Shanghai should step up its shift to a low-carbon economy powered by advanced manufacturing and services, and encourage private businesses to do the same, Mayor Han Zheng said yesterday.
He urged government officials to make services more efficient and to be bolder in assisting innovative and high-tech firms.
"Shanghai's economic restructuring demands immediate acceleration," Han said during a meeting with some members of the Shanghai Committee of the Chinese People's Political Consultative Conference, the city's top political advisory body.
"We should put the city's development into a broader perspective of the nation and even the world, and try to take a leading position in a few strategic sectors," he said.
Shanghai was the first city in China to use and make pioneer products such as light bulbs and telephones back in a not very remote history, Han said, adding that the city should resume the glory.
Shanghai has taken some steps in this direction: constructing a base for advanced equipment manufacturing in Lingang New City, accelerating research and development in nuclear power, and exploring metro train production.
The city also hopes to send locally developed jumbo jets into the sky and to play a bigger role in developing China's aviation industry.
On the services side, Shanghai has set the target of becoming an international financial and shipping center by 2020.
In his government work report to the annual session of Shanghai People's Congress, Han said on Tuesday that Shanghai encourages expansion of professional service industries, including accounting, information services, new media and the cartoon industry.
Shanghai's service sector grew 12.6 percent on an annual basis last year, much faster than that of manufacturing, which edged up 3.1 percent, and agriculture, which contracted 1.1 percent.
Production of Shanghai's service industry accounted for 59 percent of the city's total output last year, up 3 percentage points from 2008.
"Strengthening the service industry conforms to our goal of realizing environmental-friendly development, or low-carbon development," Han said yesterday.
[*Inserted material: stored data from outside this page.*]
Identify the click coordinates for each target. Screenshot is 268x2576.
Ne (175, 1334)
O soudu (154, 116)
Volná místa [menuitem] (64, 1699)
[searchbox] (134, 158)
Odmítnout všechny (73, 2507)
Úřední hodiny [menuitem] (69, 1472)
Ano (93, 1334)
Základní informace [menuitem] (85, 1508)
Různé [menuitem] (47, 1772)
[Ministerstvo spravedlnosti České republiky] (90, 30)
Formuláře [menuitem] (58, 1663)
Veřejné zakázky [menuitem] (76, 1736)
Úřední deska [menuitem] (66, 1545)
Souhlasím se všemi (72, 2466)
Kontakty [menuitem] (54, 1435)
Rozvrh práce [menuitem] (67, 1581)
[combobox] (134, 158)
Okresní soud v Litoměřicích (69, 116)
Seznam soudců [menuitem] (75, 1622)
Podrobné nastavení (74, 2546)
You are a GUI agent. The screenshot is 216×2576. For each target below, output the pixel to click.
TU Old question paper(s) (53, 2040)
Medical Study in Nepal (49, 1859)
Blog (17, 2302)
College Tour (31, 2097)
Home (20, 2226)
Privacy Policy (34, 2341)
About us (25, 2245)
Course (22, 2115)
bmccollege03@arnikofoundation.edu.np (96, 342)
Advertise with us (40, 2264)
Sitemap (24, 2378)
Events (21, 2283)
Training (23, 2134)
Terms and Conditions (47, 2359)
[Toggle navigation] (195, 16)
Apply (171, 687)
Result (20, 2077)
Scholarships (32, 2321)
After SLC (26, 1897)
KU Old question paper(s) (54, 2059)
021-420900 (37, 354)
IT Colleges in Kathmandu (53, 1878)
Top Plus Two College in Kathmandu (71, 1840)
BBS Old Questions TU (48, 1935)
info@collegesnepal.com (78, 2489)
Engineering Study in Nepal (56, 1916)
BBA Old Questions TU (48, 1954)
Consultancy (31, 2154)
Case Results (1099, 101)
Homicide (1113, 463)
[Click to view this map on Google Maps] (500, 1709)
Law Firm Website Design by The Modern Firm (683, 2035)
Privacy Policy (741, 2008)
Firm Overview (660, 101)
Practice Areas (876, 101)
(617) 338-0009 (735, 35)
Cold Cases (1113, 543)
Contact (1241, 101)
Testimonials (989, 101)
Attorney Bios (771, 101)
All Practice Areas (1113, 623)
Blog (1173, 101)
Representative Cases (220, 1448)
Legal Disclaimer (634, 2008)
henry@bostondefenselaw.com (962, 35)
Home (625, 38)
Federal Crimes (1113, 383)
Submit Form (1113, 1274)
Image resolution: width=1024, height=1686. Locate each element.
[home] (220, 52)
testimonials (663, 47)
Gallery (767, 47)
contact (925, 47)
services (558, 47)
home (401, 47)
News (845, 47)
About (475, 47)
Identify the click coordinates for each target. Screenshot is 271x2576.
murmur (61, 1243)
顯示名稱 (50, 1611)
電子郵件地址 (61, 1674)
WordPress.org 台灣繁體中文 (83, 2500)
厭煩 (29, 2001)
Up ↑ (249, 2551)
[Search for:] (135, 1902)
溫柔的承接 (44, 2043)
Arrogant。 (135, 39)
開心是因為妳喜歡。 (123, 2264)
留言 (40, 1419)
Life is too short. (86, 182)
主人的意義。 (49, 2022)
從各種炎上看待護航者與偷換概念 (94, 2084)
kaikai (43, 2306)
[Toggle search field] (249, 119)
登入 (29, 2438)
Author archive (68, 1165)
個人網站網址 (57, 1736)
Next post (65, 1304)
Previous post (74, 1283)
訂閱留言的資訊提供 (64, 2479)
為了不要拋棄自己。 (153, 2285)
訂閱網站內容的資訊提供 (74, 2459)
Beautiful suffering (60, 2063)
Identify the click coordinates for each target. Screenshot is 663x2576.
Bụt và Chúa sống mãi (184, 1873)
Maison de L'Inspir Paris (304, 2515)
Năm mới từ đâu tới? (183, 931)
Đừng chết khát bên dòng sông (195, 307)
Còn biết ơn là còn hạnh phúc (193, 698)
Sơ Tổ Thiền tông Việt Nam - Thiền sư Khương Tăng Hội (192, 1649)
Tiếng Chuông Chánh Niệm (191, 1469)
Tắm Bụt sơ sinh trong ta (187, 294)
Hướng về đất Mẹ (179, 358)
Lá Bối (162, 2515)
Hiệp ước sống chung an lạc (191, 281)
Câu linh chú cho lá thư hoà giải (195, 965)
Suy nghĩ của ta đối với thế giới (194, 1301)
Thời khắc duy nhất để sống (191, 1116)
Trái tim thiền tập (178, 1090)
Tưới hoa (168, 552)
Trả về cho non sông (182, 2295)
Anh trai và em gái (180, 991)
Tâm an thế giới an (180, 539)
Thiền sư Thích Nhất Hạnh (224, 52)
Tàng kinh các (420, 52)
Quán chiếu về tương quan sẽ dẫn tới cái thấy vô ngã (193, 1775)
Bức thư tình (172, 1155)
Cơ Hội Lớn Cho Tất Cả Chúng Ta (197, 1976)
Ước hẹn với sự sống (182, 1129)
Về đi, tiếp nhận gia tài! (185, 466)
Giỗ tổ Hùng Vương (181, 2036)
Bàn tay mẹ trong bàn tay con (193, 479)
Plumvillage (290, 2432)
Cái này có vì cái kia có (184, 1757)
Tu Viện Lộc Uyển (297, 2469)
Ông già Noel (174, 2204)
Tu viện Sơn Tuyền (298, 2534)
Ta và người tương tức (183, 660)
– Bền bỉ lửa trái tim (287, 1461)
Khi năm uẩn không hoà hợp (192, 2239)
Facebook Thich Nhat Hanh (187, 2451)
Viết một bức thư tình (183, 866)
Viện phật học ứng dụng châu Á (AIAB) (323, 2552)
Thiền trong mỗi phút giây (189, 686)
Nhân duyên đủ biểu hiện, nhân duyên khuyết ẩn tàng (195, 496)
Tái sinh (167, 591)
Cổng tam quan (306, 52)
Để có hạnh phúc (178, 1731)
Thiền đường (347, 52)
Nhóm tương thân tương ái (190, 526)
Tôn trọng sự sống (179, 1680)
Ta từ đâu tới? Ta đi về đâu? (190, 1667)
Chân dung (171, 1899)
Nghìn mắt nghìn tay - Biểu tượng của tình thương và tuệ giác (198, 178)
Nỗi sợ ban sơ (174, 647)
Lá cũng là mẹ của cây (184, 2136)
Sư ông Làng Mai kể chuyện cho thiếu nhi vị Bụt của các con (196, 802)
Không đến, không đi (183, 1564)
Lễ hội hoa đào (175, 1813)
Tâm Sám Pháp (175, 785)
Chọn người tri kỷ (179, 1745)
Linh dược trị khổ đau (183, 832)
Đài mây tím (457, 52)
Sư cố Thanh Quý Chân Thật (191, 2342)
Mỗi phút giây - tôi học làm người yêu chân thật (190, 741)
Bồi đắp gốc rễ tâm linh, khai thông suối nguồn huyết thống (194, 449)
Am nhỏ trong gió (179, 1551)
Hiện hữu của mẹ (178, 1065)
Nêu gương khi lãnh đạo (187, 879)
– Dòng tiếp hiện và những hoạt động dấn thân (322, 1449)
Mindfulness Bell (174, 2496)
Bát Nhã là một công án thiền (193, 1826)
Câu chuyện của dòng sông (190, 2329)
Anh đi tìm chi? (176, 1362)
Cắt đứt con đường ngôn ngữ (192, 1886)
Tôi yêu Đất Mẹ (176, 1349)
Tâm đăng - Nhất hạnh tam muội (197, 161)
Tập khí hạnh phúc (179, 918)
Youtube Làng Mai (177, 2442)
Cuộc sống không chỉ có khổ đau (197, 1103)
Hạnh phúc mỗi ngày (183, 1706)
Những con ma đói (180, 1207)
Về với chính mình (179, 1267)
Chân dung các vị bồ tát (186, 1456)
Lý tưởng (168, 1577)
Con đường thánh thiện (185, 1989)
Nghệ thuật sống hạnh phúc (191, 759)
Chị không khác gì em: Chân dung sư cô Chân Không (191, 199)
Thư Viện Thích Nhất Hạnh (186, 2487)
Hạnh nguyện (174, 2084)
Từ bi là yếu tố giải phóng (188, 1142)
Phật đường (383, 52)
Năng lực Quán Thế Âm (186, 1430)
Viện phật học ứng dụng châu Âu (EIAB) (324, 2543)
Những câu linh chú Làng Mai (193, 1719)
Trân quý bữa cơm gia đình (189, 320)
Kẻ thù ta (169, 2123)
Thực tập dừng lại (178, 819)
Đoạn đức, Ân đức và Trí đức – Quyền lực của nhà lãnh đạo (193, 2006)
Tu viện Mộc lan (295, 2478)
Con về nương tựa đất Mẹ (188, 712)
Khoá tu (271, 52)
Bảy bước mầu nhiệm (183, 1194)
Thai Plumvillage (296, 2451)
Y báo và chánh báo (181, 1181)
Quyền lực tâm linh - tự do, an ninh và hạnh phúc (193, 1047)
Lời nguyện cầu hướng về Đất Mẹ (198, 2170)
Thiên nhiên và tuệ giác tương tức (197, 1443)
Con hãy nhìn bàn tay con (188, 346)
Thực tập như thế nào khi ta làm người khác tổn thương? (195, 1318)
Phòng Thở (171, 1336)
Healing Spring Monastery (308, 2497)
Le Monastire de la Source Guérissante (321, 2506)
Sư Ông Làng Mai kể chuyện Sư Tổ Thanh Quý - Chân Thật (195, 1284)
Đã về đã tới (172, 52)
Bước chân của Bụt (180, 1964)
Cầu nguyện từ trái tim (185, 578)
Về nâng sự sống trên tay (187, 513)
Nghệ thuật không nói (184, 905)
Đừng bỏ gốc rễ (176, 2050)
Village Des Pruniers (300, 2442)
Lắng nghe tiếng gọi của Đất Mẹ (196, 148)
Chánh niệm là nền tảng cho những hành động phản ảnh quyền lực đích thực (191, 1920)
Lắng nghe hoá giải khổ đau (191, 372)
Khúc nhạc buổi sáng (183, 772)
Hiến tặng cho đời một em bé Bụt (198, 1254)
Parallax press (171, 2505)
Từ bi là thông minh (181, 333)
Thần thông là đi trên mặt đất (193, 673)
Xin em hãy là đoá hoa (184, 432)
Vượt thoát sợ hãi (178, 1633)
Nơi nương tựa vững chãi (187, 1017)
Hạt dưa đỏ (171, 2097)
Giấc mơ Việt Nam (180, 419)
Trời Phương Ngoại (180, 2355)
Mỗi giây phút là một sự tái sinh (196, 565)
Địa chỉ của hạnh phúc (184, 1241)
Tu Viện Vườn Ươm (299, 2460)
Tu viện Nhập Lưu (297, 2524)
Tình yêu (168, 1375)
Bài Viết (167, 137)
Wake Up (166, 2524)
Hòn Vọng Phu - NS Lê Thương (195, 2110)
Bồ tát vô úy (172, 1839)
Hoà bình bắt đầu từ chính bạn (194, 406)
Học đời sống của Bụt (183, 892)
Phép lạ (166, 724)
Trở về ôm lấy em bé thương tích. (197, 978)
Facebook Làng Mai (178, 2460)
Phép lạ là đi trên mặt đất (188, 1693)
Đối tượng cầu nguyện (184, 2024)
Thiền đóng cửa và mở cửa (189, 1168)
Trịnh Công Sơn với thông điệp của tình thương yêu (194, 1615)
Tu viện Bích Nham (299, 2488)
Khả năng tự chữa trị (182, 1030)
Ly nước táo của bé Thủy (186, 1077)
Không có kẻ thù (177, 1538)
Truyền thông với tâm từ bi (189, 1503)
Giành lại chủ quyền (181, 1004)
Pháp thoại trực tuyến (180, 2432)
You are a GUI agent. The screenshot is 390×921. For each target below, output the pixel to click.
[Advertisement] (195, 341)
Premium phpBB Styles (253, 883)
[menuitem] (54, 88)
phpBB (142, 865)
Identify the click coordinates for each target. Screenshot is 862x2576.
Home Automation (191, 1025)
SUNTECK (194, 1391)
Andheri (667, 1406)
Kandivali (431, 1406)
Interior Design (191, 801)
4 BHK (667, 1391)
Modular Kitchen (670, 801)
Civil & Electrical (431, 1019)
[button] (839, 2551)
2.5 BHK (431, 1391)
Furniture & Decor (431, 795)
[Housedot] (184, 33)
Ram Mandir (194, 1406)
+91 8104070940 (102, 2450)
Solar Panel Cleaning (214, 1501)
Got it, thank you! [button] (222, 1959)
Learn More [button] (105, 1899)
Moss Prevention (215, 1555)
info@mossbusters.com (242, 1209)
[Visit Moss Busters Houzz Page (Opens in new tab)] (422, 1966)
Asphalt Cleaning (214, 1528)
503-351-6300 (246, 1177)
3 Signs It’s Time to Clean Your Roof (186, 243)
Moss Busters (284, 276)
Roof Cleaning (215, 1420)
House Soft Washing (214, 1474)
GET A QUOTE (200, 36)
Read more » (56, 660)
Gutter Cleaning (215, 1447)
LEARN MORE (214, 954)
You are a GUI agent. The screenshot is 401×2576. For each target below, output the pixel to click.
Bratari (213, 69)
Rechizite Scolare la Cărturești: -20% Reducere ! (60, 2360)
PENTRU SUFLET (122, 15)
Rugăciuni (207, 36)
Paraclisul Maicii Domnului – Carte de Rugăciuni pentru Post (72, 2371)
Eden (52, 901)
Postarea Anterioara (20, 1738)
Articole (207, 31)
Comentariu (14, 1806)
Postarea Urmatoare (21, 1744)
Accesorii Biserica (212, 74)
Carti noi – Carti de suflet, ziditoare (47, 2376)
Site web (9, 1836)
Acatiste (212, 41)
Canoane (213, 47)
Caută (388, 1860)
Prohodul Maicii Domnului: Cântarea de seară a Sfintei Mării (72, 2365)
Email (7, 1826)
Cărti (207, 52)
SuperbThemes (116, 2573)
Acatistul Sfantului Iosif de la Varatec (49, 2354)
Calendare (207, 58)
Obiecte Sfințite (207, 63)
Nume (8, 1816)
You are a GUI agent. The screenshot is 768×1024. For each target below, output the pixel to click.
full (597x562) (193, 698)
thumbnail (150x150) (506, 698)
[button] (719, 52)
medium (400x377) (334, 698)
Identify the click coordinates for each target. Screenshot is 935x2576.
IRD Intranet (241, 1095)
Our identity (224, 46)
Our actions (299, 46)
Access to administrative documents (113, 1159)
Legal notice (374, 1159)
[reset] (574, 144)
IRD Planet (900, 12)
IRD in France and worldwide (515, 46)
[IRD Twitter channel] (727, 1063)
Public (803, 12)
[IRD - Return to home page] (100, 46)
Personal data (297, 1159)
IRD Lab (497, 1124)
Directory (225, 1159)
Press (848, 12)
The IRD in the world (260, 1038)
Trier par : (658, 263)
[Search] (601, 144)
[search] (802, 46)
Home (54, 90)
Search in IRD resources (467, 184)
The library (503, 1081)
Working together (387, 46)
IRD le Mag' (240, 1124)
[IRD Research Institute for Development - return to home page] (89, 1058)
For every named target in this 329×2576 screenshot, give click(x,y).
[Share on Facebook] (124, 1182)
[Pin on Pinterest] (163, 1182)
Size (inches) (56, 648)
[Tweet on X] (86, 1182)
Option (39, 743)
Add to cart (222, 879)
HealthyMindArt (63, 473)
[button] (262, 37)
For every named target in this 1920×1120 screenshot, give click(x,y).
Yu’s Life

The mayor said private businesses - small and medium-sized enterprises, as well as foreign companies - should be major contributors in innovation of the advanced manufacturing and service industry in the city.
As one example, the Pudong New Area government may begin to cover the 8,000-yuan (US$1,171) daily cost of a feasibility test for a garbage disposal project.
The project, run by a small high-tech firm, can turn urban rubbish into usable fuel and gas.